**Kısa Alıştırma 1:**
Çıkarılan metne göre aşağıdaki soruları cevaplayınız.
(a) Kimileri hayal dünyasında saatlerce ne yapar?
(b) Kişinin muhatabında seyrettiğini sandığı şey aslında nedir?
(c) İçimizde büyüttüğümüz sanala olan tavrımız neyi belirler?

**Çıkarılan Metin:**
Veya kimi sinirlendiğinde muhatabını hayalinde türlü işkencelere maruz bırakır, kimisi ise hayal dünyasında saatlerce tartışır, tartışmaya hazırlanır. Sonrasında içimizde büyüttüğümüz, sabitlediğimiz ve duygularımızdan yarattığımız o sanala olan tavrımız, kavga edeceğimiz veya ettiğimiz muhatabımıza olan tavrımızı belirler. Oysa kişinin muhatabında seyrettiğini sandığı kendi fikirleridir. Kişinin sevdiği veya öfkelendiği muhatap olmaktan çıkar, kendisi oluverir.

**Kayıt Alıntıları:**
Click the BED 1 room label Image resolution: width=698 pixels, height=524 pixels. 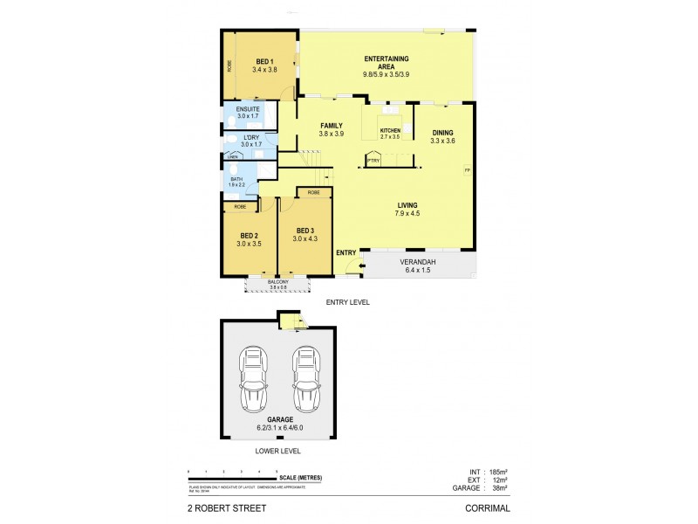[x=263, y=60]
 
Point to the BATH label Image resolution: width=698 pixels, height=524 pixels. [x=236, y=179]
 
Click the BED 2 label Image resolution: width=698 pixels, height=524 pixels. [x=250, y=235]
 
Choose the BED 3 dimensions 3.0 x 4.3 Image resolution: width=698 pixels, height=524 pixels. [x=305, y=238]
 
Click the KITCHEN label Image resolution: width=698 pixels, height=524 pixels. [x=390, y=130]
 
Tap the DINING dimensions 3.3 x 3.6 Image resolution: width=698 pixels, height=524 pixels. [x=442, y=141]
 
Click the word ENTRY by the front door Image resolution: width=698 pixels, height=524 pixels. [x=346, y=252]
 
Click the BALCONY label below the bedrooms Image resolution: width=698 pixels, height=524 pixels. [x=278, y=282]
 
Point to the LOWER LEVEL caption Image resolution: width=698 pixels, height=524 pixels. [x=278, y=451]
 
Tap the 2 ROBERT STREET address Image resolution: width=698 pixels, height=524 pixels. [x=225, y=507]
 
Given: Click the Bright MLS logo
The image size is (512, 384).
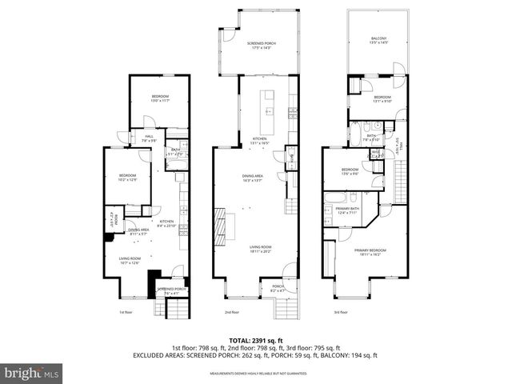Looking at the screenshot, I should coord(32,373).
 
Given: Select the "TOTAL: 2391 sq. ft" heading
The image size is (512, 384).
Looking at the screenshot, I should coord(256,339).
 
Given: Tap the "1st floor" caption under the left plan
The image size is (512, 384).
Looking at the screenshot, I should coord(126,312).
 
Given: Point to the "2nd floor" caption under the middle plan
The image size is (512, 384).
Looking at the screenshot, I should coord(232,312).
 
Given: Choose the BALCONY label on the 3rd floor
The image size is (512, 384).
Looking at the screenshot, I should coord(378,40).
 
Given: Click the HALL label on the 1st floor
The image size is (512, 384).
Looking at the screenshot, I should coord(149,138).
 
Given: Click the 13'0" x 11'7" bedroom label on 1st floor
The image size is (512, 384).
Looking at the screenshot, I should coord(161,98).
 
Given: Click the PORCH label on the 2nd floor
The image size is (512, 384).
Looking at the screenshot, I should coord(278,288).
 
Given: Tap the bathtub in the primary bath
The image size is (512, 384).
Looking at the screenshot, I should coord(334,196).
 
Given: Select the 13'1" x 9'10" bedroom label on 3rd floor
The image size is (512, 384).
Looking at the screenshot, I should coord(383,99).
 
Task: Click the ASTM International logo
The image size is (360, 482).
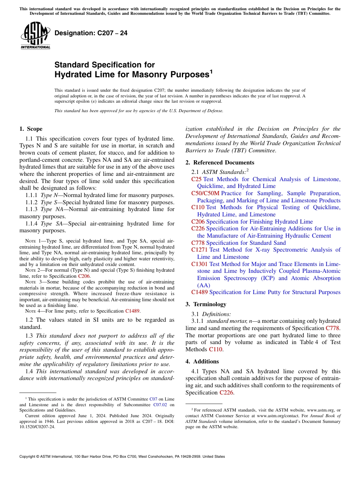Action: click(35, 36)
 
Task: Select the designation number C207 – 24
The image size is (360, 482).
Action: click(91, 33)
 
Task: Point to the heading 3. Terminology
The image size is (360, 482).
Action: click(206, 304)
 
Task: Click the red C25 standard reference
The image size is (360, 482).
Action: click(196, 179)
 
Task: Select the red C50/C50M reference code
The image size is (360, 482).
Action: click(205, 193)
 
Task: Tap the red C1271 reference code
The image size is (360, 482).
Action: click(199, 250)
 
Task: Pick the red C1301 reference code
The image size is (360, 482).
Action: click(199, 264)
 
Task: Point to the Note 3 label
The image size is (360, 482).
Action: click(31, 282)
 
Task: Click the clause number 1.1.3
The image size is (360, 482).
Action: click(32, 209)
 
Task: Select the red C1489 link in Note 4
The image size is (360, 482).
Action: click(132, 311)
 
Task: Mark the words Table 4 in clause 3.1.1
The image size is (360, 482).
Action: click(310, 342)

---

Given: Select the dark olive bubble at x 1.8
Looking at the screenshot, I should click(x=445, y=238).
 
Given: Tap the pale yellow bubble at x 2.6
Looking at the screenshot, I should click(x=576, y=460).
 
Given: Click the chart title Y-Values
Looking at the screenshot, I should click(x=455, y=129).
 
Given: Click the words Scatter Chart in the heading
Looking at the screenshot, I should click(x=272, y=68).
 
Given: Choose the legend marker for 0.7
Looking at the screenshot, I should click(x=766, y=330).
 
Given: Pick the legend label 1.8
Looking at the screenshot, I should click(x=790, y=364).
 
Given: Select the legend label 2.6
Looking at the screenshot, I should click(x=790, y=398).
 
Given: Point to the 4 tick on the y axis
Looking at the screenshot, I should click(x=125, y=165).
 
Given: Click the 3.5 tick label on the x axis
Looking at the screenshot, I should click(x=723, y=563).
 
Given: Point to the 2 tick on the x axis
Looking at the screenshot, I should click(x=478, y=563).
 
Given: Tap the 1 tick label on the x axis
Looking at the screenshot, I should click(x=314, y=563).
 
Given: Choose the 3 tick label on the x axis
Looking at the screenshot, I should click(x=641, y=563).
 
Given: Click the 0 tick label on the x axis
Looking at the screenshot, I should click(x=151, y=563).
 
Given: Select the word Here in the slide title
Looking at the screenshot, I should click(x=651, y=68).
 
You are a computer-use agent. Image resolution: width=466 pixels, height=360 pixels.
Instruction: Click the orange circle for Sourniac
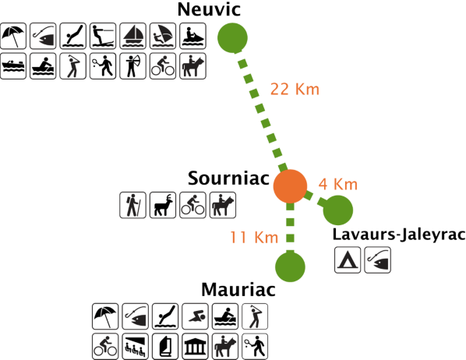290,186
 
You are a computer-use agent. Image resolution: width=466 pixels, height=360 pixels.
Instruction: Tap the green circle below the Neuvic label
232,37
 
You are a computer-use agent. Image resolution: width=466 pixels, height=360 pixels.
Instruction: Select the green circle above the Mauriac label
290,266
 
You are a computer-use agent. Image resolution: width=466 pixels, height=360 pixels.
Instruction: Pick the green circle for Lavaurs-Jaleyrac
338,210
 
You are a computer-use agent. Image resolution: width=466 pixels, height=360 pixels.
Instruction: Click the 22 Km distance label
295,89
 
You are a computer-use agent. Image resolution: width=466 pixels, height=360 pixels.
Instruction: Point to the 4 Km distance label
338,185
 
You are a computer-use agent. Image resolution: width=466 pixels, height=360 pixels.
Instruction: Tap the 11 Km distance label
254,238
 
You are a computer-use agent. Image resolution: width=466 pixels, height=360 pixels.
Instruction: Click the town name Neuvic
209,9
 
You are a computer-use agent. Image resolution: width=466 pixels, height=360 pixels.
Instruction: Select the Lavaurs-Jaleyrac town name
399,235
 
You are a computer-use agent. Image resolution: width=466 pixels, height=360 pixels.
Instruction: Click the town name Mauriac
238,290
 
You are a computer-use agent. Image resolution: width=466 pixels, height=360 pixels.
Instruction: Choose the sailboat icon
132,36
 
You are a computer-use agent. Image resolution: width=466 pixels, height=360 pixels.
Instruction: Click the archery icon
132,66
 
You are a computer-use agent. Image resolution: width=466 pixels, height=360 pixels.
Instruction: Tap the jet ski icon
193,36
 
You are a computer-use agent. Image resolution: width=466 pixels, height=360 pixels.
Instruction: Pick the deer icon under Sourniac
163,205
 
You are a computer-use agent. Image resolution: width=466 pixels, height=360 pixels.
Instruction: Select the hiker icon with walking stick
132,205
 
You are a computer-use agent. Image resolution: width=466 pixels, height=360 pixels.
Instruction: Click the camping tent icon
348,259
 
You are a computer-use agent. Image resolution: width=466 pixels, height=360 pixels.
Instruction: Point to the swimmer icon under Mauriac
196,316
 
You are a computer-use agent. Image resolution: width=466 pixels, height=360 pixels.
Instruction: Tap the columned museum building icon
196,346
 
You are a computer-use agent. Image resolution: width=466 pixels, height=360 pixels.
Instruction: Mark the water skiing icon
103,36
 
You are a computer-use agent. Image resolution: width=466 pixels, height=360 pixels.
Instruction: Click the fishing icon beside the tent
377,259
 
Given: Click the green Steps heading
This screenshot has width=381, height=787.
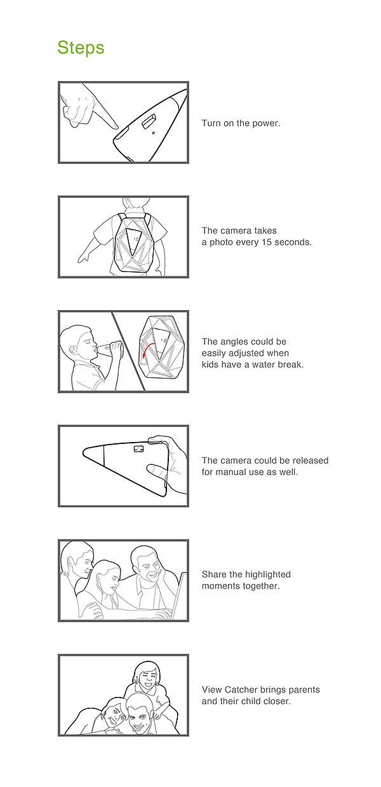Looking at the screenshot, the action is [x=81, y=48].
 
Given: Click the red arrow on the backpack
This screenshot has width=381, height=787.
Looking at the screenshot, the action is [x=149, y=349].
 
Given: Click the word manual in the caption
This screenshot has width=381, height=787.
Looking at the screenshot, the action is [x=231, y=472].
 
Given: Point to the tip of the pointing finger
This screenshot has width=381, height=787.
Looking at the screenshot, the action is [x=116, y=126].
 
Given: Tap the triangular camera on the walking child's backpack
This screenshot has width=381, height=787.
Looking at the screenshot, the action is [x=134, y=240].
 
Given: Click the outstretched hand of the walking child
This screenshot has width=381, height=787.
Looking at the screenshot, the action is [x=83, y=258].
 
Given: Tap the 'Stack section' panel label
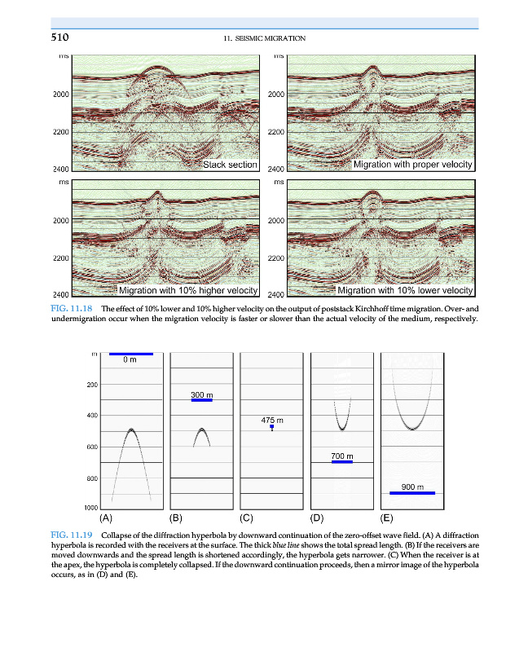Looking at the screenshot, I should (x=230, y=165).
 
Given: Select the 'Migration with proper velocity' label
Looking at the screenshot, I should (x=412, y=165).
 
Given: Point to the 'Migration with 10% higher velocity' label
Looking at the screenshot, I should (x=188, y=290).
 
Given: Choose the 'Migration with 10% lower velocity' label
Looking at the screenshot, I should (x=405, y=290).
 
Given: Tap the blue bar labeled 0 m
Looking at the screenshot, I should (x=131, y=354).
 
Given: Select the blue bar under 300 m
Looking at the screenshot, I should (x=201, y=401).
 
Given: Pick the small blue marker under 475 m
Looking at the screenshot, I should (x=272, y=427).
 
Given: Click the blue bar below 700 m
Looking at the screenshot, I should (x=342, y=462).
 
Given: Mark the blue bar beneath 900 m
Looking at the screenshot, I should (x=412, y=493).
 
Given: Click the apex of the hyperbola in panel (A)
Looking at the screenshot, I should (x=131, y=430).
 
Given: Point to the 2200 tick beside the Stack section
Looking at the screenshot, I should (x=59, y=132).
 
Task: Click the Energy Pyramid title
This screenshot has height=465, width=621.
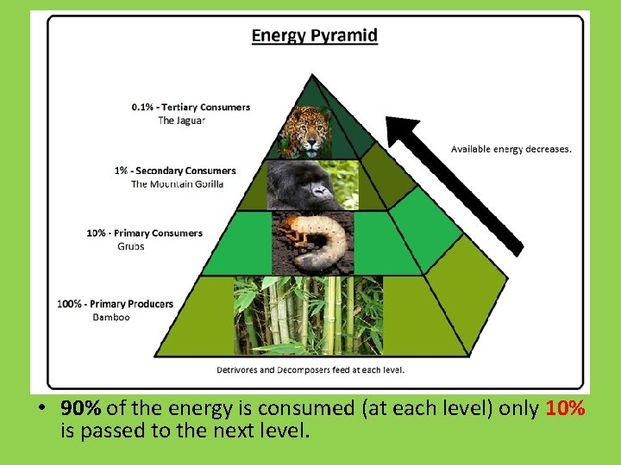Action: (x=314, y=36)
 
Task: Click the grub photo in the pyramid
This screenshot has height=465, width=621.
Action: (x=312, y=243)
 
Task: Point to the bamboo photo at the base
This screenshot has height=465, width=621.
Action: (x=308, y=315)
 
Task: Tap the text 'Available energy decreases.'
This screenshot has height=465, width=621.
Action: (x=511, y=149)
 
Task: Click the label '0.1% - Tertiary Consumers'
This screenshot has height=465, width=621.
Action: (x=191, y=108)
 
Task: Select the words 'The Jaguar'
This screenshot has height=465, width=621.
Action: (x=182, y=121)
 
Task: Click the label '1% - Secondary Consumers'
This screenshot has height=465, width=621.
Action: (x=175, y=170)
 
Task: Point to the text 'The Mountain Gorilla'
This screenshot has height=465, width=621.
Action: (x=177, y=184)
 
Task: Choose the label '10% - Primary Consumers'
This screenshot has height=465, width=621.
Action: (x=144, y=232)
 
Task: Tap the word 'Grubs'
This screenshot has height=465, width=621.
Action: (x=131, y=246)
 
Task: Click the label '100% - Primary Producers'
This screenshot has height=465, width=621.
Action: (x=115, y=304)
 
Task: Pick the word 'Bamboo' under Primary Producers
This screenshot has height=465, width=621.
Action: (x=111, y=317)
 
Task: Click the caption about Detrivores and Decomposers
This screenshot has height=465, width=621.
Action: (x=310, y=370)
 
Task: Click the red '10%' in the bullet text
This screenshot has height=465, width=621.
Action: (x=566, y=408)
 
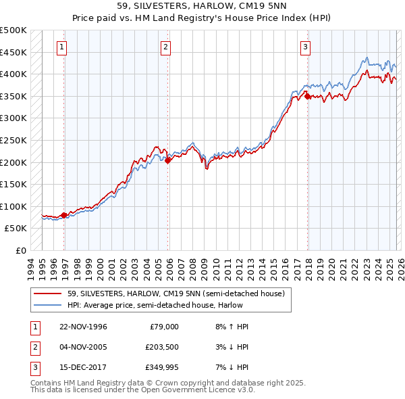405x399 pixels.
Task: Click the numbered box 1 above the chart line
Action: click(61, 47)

**Kısa Alıştırma 2:** Kayıtlarda "Task: Select the red C50/C50M reference code" ifadesini içeren satırdan "Action: click(31, 282)" ifadesini içeren satıra kadar, bu iki satır da dahil olmak üzere, tüm satırları aynen geri veriniz.

**Tam Cevap 1:**
(a) Saatlerce tartışır, tartışmaya hazırlanır.
(b) Kendi fikirleridir.
(c) Kavga edeceğimiz veya ettiğimiz muhatabımıza olan tavrımızı belirler.

**Tam Cevap 2:**
Task: Select the red C50/C50M reference code
The image size is (360, 482).
Action: click(205, 193)
 
Task: Tap the red C1271 reference code
The image size is (360, 482).
Action: click(199, 250)
 
Task: Pick the red C1301 reference code
The image size is (360, 482).
Action: click(199, 264)
 
Task: Point to the Note 3 label
The image size is (360, 482).
Action: click(31, 282)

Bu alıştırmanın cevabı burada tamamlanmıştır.